Brief: Transcribe the line that contains "Select line number 421 goland map" and every line after it to the end of the records, exactly and nothing else. Skip the pictures.

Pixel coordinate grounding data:
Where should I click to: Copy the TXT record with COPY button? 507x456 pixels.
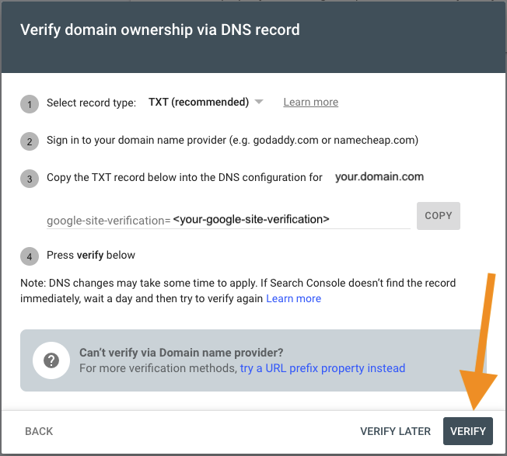pos(438,216)
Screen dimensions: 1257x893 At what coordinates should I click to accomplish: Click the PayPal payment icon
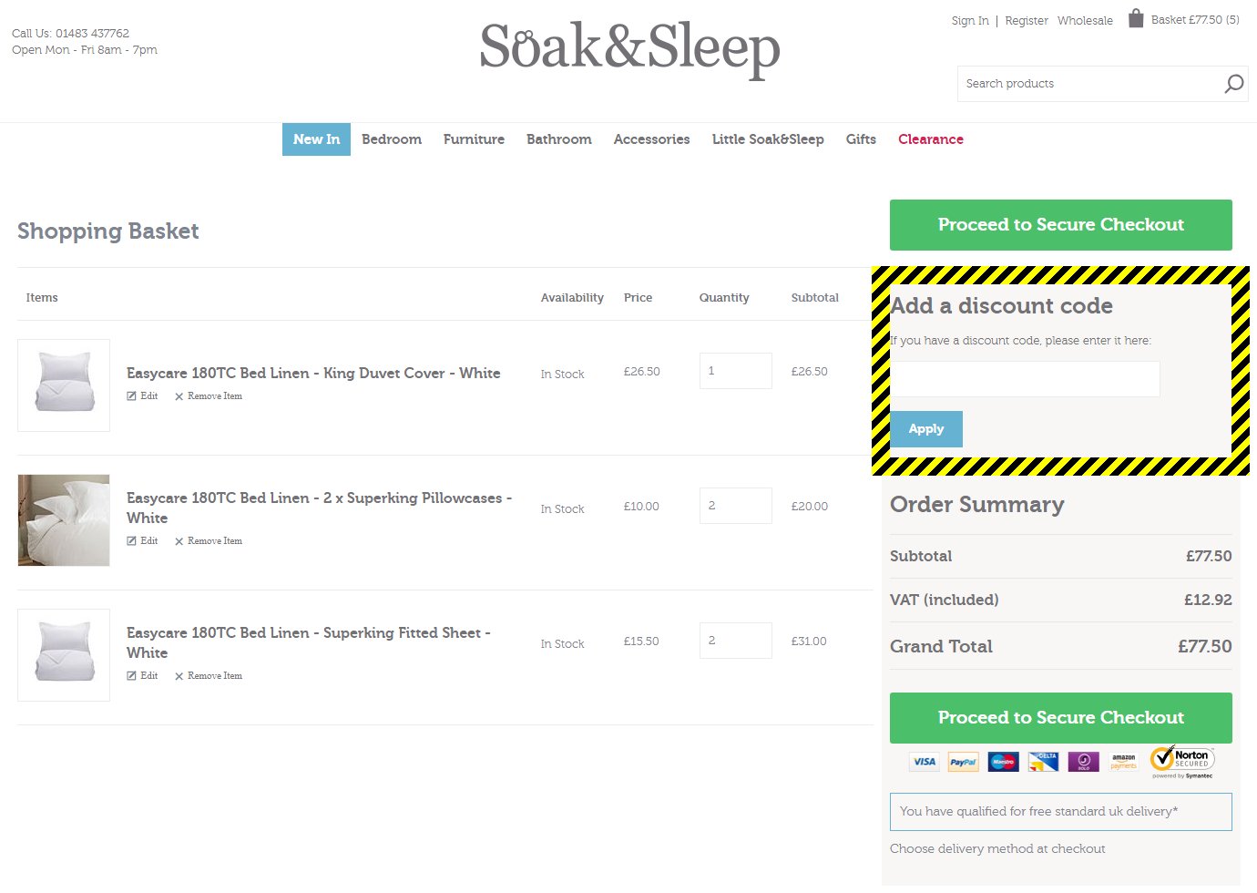(963, 762)
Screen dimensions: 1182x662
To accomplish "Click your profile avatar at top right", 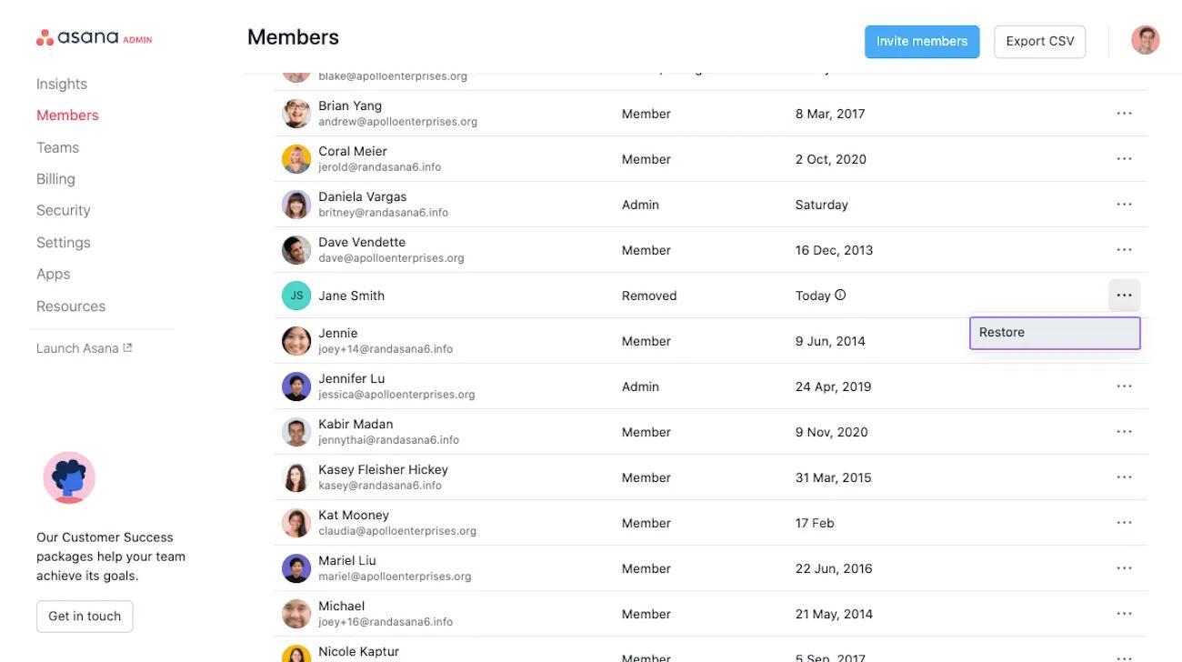I will (x=1145, y=39).
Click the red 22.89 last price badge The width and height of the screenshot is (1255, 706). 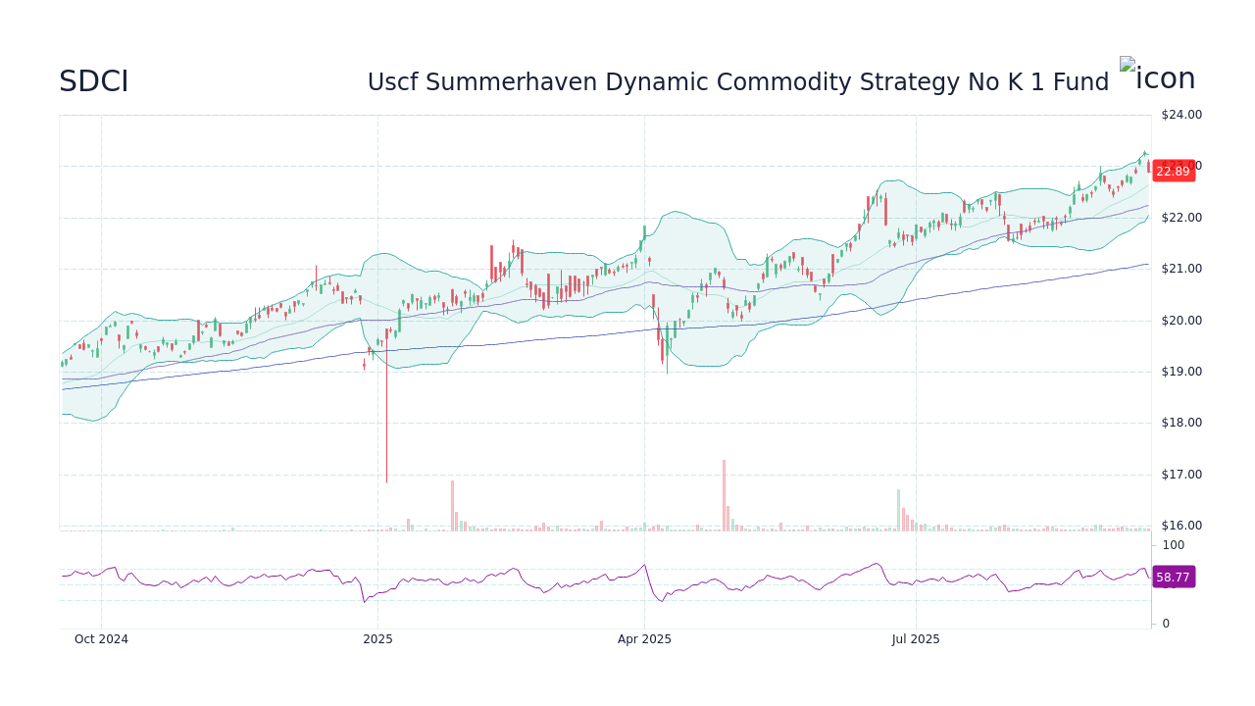(x=1173, y=171)
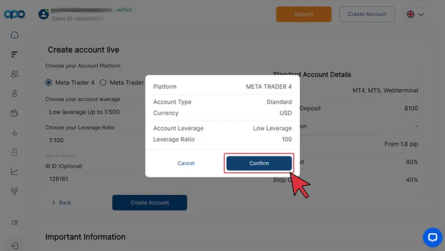Viewport: 445px width, 251px height.
Task: Click the orange Deposit button
Action: (304, 14)
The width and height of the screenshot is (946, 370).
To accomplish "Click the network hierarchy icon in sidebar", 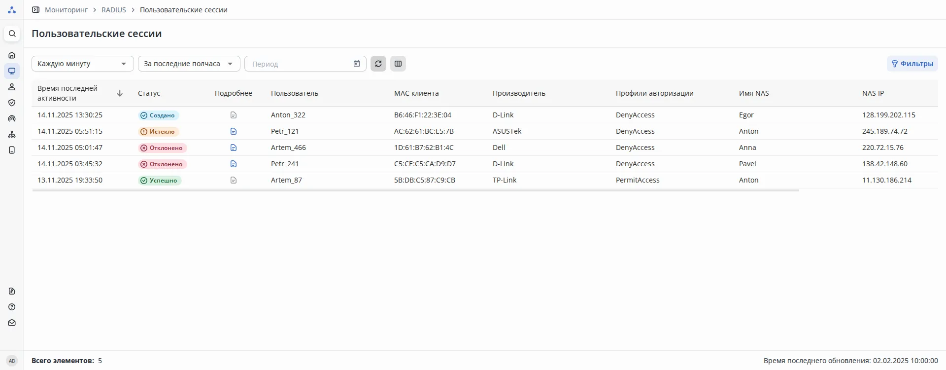I will [12, 134].
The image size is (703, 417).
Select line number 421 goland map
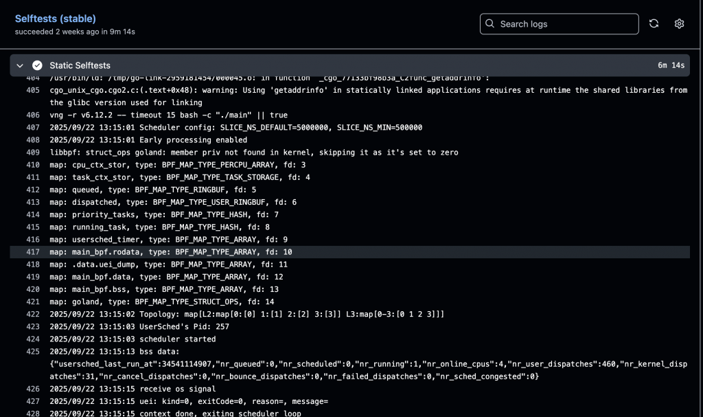tap(33, 302)
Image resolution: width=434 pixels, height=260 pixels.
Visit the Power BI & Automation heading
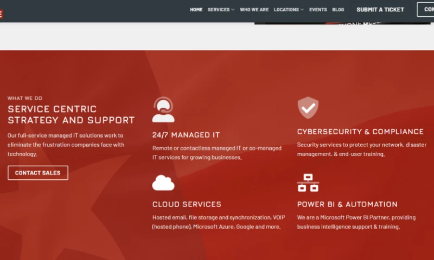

Solution below:
Select line number 421 goland map
tap(33, 302)
Image resolution: width=434 pixels, height=260 pixels.
Visit the Power BI & Automation heading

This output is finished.